Date: Tue May 05 2026 - 22:25:11 EST


Hi Andrew and Suren


Sorry for the late reply, I was on holiday.


On 2026/4/30 22:52, Andrew Morton wrote:
On Thu, 30 Apr 2026 10:02:26 +0800 Hao Ge <hao.ge@xxxxxxxxx> wrote:

Pages allocated before page_ext is available have their codetag left
uninitialized. Track these early PFNs and clear their codetag in
clear_early_alloc_pfn_tag_refs() to avoid "alloc_tag was not set"
warnings when they are freed later.

Currently a fixed-size array of 8192 entries is used, with a warning if
the limit is exceeded. However, the number of early allocations depends
on the number of CPUs and can be larger than 8192.

Replace the fixed-size array with a dynamically allocated linked list
of pfn_pool structs. Each node is allocated via alloc_page() and mapped
to a pfn_pool containing a next pointer, an atomic slot counter, and a
PFN array that fills the remainder of the page.

The tracking pages themselves are allocated via alloc_page(), which
would trigger __pgalloc_tag_add() -> alloc_tag_add_early_pfn() and
recurse indefinitely. Introduce __GFP_NO_CODETAG (reuses the
%__GFP_NO_OBJ_EXT bit) and pass gfp_flags through pgalloc_tag_add()
so that the early path can skip recording allocations that carry this
flag.
Thanks. AI review asked a couple of questions:

https://sashiko.dev/#/patchset/20260430020226.34116-1-hao.ge@xxxxxxxxx

Yes, Sashiko is an excellent tool. Let me carefully go through the questions raised by its review.


About question 1 (About question 1 (__GFP_NO_CODETAG aliasing to __GFP_NO_OBJ_EXT may cause

SLUB page allocations to be erroneously skipped):


No. When SLUB allocates a new slab page via new_slab(),

it filters the flags with (GFP_RECLAIM_MASK | GFP_CONSTRAINT_MASK),

https://elixir.bootlin.com/linux/v7.0.1/source/mm/slub.c#L3539

 which does not include __GFP_NO_OBJ_EXT. So __GFP_NO_OBJ_EXT is never passed

through to the page allocator for slab page allocations.

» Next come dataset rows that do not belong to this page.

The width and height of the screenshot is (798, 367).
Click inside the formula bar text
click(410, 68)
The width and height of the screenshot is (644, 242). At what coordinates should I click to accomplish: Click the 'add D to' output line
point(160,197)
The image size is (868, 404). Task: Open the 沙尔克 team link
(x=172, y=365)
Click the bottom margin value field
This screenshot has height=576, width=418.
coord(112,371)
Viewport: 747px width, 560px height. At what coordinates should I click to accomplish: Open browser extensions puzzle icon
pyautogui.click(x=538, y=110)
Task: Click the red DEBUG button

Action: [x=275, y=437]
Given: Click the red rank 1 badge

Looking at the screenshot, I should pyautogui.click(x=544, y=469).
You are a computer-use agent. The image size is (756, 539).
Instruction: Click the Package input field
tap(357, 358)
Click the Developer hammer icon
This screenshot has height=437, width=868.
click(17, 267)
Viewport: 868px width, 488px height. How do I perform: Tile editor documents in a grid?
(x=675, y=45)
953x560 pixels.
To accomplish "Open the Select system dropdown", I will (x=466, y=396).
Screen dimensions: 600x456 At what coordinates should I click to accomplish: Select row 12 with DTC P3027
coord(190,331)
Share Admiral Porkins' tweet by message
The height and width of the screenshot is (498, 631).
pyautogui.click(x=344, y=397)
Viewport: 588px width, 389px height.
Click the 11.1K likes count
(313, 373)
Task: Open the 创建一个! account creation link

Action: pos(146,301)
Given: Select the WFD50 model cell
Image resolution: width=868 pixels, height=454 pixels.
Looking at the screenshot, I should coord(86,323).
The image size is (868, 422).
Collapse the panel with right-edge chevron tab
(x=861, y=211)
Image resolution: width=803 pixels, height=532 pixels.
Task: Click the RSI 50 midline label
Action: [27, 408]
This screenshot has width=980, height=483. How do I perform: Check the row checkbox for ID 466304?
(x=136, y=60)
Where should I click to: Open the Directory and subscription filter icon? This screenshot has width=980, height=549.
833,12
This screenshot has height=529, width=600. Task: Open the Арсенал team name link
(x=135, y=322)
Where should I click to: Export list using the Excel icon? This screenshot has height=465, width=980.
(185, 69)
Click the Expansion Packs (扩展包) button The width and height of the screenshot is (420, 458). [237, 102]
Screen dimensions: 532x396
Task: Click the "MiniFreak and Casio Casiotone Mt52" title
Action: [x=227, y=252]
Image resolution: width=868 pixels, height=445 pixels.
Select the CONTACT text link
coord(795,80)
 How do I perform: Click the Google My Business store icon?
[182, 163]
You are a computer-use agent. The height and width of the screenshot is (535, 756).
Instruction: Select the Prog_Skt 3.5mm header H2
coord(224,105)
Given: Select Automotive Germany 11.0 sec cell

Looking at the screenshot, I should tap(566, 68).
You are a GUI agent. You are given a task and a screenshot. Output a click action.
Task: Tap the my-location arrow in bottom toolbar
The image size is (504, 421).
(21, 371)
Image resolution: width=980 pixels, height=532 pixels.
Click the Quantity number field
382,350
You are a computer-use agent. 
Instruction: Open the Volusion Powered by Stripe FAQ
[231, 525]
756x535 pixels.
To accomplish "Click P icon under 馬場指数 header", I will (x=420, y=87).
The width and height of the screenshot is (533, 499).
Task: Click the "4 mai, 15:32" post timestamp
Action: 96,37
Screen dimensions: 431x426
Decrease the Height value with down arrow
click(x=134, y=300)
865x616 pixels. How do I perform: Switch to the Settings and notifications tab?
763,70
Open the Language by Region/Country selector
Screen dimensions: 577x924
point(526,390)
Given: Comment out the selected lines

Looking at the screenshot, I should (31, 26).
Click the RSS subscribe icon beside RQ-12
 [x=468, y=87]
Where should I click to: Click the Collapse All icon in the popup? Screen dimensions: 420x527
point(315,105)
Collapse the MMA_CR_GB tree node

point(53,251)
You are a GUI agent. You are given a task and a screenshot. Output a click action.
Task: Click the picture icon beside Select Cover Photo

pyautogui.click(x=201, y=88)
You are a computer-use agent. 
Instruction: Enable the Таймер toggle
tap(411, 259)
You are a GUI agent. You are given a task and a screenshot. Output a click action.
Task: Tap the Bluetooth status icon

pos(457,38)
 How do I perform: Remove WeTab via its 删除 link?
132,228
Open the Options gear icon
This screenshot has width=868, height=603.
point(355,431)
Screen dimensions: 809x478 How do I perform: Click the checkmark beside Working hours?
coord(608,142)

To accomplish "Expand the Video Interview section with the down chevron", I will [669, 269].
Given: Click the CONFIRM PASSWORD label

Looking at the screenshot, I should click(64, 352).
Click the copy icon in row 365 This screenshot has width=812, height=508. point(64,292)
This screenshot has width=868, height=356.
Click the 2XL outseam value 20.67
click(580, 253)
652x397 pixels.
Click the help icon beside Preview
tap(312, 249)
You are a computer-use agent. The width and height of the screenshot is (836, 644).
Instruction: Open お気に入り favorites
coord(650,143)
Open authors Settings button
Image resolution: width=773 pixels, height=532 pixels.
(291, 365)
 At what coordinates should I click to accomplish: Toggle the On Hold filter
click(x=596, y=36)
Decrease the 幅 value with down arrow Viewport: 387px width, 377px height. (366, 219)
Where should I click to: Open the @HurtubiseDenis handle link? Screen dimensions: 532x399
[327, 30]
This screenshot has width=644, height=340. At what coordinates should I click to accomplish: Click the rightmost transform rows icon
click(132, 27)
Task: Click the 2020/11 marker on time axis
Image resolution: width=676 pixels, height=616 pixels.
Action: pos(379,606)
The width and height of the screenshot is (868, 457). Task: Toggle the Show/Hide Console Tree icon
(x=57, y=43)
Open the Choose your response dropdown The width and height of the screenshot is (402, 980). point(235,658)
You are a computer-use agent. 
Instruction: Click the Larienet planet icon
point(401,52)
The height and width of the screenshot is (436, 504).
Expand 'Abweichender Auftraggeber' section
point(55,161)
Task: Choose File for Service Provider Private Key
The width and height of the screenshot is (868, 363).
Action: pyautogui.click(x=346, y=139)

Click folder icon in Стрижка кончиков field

About question 2 (retaining caller's zone/placement flags may cause NULL

pointer dereference or violate mobility constraints):


Sashiko's analysis is correct.  As Suren also suggested, it will be fixed in

v5 by masking out GFP_ZONEMASK when allocating tracking pages,

so the internal allocation is no longer constrained by the original caller's zone

requirements.


Please check to see if there's anything legitimate there?

It also asked some different questions of the v3 patch:
https://sashiko.dev/#/patchset/20260423083756.157902-1-hao.ge@xxxxxxxxx

For the v3 patch:


About question 3 (race in the cmpxchg failure path: page_ext becomes

available between alloc_page() and __free_page(), triggering "alloc_tag was not set"):


Good catch. This race was identified during the v3 review and the fix

(calling clear_page_tag_ref() before __free_page()) was added in v4.

Apologies for not documenting it in the v4 changelogs.

CPU A (__alloc_tag_add_early_pfn)                CPU B (clear_early_alloc_pfn_tag_refs)

alloc_page() -> codetag uninitialized

                        page_ext becomes available

cmpxchg() fails

__free_page -> WARN

Setting the codetag to CODETAG_EMPTY via clear_page_tag_ref() prevents

this warning.


About question 4 (accounting leak: tracking page gets fully accounted,

then clear_page_tag_ref() overwrites to CODETAG_EMPTY, __free_page()

skips subtraction):


Yes, this can happen. However, the tracking pages are allocated with

__GFP_NO_CODETAG and are only used during early boot. The leaked

accounting is at most one page per tracking node, which is negligible

for this debug-only code path.


Thanks

Best Regards

Hao